_Task statement_
Copy every line that holds the string "dialog" from the data below.
|---|
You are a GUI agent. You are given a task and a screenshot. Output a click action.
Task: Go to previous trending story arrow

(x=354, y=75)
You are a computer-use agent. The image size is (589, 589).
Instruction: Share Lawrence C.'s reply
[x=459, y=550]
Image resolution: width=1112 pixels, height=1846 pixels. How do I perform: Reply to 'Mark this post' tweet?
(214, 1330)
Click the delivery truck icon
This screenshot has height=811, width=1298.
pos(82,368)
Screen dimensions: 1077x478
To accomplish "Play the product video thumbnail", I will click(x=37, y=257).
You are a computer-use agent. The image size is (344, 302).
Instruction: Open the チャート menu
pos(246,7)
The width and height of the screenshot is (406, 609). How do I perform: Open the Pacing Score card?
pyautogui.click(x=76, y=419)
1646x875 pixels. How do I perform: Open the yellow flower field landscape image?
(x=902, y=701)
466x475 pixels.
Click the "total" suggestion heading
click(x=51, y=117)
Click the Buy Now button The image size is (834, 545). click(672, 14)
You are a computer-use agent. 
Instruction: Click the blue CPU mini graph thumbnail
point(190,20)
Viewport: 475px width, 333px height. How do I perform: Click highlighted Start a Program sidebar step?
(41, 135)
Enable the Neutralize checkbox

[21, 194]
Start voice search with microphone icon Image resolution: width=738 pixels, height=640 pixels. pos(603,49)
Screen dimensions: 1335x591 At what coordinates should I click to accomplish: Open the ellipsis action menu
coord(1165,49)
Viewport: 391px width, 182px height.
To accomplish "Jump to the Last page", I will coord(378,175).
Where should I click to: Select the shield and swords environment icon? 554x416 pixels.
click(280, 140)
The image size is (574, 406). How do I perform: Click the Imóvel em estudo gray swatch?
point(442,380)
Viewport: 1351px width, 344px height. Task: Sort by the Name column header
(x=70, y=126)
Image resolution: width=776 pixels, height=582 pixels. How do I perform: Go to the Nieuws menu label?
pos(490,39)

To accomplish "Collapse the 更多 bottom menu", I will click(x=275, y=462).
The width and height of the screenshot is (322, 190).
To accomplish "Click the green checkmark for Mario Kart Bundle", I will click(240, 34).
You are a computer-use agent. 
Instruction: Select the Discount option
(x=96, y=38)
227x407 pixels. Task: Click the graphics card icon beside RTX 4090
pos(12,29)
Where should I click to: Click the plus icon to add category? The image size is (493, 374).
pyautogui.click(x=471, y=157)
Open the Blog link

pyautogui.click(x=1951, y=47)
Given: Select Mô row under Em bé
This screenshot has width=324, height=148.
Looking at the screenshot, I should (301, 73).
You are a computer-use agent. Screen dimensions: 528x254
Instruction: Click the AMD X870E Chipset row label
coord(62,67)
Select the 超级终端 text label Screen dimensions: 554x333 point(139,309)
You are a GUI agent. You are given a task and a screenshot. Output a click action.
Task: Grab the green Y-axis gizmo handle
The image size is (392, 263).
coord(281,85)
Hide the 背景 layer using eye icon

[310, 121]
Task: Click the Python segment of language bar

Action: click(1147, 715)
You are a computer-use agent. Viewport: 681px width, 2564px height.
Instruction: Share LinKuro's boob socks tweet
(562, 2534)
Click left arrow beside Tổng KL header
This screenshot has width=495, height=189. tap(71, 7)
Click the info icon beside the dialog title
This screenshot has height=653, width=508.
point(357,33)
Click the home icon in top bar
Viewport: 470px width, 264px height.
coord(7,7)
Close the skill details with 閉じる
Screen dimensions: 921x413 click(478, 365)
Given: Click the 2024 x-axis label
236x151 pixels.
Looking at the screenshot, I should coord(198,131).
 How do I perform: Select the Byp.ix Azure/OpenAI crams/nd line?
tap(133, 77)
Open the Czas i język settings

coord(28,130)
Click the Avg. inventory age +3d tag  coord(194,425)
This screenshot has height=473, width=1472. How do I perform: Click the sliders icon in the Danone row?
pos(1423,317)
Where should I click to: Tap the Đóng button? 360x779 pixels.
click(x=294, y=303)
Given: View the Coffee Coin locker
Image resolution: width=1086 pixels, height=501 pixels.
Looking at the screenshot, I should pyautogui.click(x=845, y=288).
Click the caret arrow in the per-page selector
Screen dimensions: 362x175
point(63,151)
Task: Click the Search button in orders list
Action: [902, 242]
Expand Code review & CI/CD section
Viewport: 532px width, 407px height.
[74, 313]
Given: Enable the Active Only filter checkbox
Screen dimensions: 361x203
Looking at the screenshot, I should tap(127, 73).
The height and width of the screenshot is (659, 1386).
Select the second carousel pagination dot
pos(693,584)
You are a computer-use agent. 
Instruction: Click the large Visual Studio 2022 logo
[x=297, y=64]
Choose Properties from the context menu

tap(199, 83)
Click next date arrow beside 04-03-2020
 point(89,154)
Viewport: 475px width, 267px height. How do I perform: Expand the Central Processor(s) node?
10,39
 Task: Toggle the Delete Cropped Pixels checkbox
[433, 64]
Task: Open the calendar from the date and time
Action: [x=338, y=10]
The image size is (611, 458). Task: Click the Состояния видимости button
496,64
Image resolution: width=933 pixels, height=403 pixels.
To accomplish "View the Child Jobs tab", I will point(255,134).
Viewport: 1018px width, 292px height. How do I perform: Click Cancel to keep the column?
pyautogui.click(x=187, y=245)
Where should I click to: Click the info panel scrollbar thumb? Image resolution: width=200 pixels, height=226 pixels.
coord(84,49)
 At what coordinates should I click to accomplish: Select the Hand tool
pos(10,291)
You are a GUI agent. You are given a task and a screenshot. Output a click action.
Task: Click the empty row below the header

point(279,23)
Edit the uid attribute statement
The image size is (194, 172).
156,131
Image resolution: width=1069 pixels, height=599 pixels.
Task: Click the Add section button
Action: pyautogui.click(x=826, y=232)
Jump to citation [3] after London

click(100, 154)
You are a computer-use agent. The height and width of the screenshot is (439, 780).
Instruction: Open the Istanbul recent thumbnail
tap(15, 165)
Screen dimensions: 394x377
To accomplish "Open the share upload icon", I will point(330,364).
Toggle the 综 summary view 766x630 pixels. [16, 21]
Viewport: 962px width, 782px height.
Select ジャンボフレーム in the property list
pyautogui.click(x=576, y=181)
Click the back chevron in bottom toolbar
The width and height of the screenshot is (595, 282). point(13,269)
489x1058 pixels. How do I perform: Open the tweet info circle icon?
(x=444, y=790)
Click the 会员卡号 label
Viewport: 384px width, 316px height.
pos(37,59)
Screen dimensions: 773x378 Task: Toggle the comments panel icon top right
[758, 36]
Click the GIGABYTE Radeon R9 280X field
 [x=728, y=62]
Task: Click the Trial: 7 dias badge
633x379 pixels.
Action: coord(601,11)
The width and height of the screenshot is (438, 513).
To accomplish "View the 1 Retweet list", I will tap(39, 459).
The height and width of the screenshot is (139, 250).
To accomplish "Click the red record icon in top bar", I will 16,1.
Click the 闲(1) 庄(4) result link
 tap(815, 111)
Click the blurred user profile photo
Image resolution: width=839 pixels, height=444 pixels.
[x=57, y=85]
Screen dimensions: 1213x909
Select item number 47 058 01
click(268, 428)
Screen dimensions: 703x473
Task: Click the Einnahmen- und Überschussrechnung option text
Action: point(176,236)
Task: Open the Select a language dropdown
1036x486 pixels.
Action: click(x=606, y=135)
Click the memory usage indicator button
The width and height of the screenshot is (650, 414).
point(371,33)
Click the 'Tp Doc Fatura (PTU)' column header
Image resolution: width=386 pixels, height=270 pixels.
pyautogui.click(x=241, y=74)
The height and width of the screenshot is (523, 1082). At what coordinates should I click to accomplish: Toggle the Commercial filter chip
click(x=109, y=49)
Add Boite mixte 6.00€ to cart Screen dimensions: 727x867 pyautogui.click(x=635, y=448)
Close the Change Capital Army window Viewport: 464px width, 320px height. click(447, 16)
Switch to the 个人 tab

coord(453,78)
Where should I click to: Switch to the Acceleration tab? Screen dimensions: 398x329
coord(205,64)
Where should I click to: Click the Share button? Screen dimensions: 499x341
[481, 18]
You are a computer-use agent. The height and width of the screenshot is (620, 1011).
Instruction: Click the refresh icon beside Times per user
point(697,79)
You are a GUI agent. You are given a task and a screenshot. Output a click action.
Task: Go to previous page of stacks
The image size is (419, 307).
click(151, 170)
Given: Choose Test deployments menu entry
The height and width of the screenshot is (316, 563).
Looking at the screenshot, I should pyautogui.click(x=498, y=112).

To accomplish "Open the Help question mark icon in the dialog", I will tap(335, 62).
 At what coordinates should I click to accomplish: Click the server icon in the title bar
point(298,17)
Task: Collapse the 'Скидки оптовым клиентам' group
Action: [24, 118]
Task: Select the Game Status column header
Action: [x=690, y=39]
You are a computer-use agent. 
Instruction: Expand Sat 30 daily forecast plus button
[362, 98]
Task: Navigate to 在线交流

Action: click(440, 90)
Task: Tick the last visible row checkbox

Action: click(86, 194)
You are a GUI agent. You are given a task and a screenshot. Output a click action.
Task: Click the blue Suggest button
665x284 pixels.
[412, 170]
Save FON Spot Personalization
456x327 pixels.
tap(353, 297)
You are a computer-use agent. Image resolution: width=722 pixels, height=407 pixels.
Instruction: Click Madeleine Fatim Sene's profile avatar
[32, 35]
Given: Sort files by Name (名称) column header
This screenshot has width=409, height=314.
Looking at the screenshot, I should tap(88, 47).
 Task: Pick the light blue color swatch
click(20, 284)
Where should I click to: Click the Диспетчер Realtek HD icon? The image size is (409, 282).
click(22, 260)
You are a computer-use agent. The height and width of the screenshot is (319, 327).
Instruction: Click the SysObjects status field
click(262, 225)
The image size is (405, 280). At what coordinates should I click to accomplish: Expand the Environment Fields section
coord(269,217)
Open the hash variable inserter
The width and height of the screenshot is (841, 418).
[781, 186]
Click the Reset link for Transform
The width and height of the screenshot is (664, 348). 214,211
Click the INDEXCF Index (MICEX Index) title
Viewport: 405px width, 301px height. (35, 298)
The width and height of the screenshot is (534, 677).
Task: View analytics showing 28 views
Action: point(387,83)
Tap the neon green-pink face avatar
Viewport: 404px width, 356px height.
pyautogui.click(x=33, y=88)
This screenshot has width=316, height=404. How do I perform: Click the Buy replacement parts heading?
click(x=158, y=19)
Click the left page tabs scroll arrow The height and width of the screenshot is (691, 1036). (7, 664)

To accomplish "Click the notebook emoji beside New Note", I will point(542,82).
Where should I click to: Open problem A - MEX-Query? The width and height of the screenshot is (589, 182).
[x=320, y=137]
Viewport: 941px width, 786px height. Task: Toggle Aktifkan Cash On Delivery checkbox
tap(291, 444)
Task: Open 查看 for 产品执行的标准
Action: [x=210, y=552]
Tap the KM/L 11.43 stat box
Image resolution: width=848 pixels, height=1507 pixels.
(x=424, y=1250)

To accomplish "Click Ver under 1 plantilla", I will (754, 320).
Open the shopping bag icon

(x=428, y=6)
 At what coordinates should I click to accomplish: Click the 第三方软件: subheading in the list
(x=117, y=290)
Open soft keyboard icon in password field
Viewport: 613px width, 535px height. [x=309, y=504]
|---|
_Response for this exercise_
Click the info icon beside the dialog title
To accomplish "Open the Help question mark icon in the dialog", I will tap(335, 62).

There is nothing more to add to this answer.